As is often the case during disasters, the floods that followed Hurricane Florence have produced many stories of good Samaritans helping those in harm's way. Take the animal rescuers.

A Tennessee trucker by the name of Tony Alsup decided to drive an old school bus from Greenback to various animal shelters in South Carolina that would be affected by the storm. He collected 53 dogs and 11 cats from shelters in North Myrtle Beach, Dillon, Georgetown, and Orangeburg. He took the animals to a shelter in Foley, Alabama, where they could be safe from the storm and adopted. Alsup made similar rescues in Texas, Florida, and Puerto Rico after storms hit last year.

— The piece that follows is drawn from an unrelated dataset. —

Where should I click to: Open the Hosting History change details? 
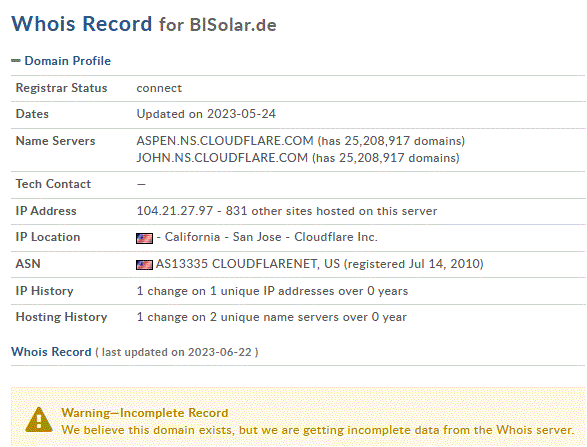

Alsup is particularly fond of dogs that are "big and a little ugly," and thus not as likely to be rescued.

Just before Hurricane Florence made landfall, Twitter user Ali Standish shared a picture of North Carolinians waiting in line to foster pets to help shelters evacuate quicker.

CBS reporter Adriana Diaz came across a pastor holding a wet kitten in the middle of North Carolina rains and floods. The man was part of a church group that was going around helping animals. Diaz also showed two dogs waiting on the stairs after being rescued by the church group.

Three workers at an animal shelter in Carteret County Humane Society in North Carolina found themselves trapped with 123 animals. The flood waters forced the staffers to the second floor, only to face the danger of a collapsed roof. The Cajun Navy, a group of Louisiana-based boat owners who volunteer for rescues, helped evacuate the shelter.

Reason's Jesse Walker has observed that federal agencies—and bureaucratic charities like the Red Cross—lack the decentralized flexibility and effectiveness displayed in efforts like these. The most reliable actors in times of crisis tend to be those with local knowledge, proximity to the disaster's victims, and an ability to maneuver quickly.

Bonus links: The Federal Emergency Management Agency (FEMA) has a long track record of poor storm preparedness and response. Last year the agency managed to leave nearly a million unopened water bottles on a Puerto Rican airstrip; they were discovered a year after Hurricane Maria hit the island. If you want help, you'd do better looking to the Waffle House.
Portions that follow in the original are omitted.